Arts vivants Performance Publié le 03/10/2018
Après trois mois de fermeture, le centre culturel Jean-Houdremont de La Courneuve rouvre le samedi 6 octobre avec une grande fête dont le point d’orgue sera une performance numérique inédite, imaginée par le designer graphique Malte Martin et le collectif de game designers Orbe devant la barre des 4000.

Aller à la Courneuve n’est pas une destination de prédilection pour le passionné de l’art vivant. Cette perception, très répandue, Malte Martin l’avait lui aussi. Pourtant en prenant le RER pour se rendre à Houdremont : « Je me suis rendu compte que ce n’était pas si loin, j’étais heureux d’avoir une résidence aussi proche », confie le plasticien et designer graphique, artiste résident du centre culturel depuis plus de deux ans. Habitué à investir l’espace public dans sa pratique artistique, il a noué de nombreux contacts avec les habitants et connaît désormais bien la ville. Et d’expliquer comment, chaque après-midi, la bien nommée place de la Fraternité, sur laquelle donne le bâtiment d’Houdremont, se remplit d’habitués qui s’y retrouvent pour s’asseoir, parler, regarder les enfants jouer. C’est naturellement sur cette place et sur celle de la toute proche barre des 4000 que l’artiste a imaginé un événement fort pour fêter la réouverture du centre culturel ce samedi 6 octobre.

 

Centre de l’art en mouvement. Le lieu, qui porte le nom de Jean Houdremont, maire de La Courneuve de 1959 à 1973, n’a jamais fermé ses portes depuis son inauguration. Seul l’incendie criminel qui a dévasté avant l’été la médiathèque John-Lennon voisine l’y a contraint pendant trois mois. Sa réouverture est d’autant plus importante pour l’équipe du centre attachée à nouer un contact permanent avec les habitants, les lieux d’enseignement et les associations. Dans ce lieu municipal, la population est chez elle, mais franchir l’entrée d’un théâtre, d’une salle de spectacle, n’a jamais rien d’évident.

" Houdremont est un lieu de l’art en mouvement », résume Pauline Gacon, qui dirige le centre. De nombreux circassiens sont venus s’y produire, à l’instar de Yoann Bourgeois. Outre la grande salle de spectacles, les artistes et les associations y trouvent des salles de répétition, et depuis 2013 la Maison des Jonglages, scène conventionnée dont la mission est le soutien et la diffusion de la création dans cette discipline. Tout au long de l’année, les spectacles sont programmés à Houdremont, ou ailleurs dans l’espace public de La Courneuve et dans les lieux partenaires comme la MC 93.

*Consigne*.
Reprenez l'extrait sur le centre culturel Jean-Houdremont, de « Centre de l’art » jusqu'à « jamais rien d’évident. » inclus, en renommant « médiathèque » en « bibliothèque ». Les fiches forment un matériau distinct de l'extrait.

*Liste des fiches*.
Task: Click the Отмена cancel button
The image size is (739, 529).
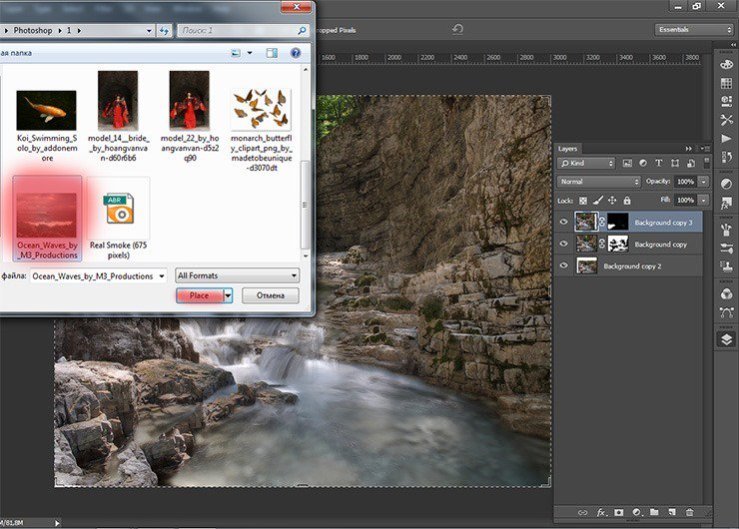Action: [x=270, y=295]
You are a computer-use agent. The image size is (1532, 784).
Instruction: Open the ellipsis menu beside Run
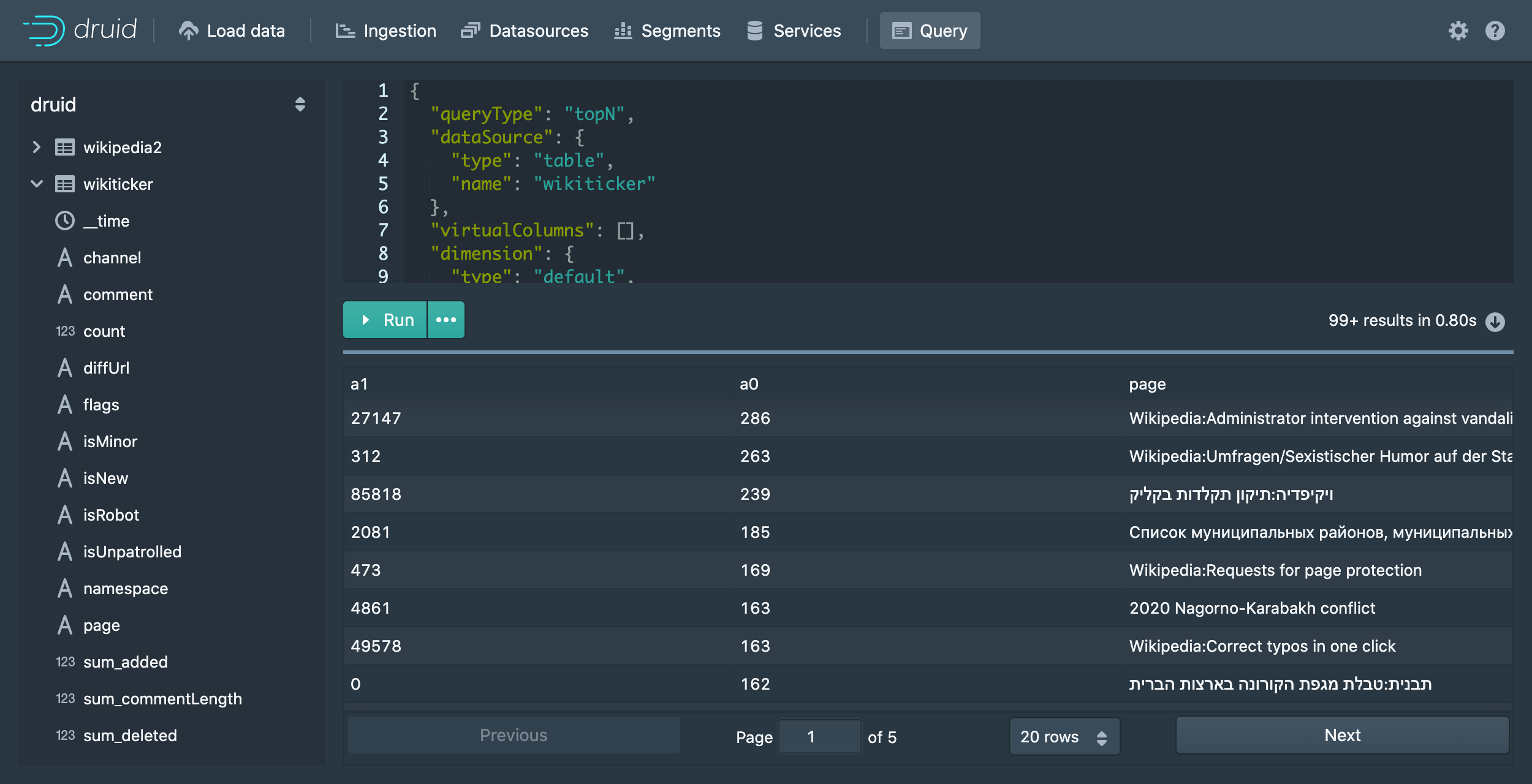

*Résultat*.
Centre de l’art en mouvement. Le lieu, qui porte le nom de Jean Houdremont, maire de La Courneuve de 1959 à 1973, n’a jamais fermé ses portes depuis son inauguration. Seul l’incendie criminel qui a dévasté avant l’été la bibliothèque John-Lennon voisine l’y a contraint pendant trois mois. Sa réouverture est d’autant plus importante pour l’équipe du centre attachée à nouer un contact permanent avec les habitants, les lieux d’enseignement et les associations. Dans ce lieu municipal, la population est chez elle, mais franchir l’entrée d’un théâtre, d’une salle de spectacle, n’a jamais rien d’évident.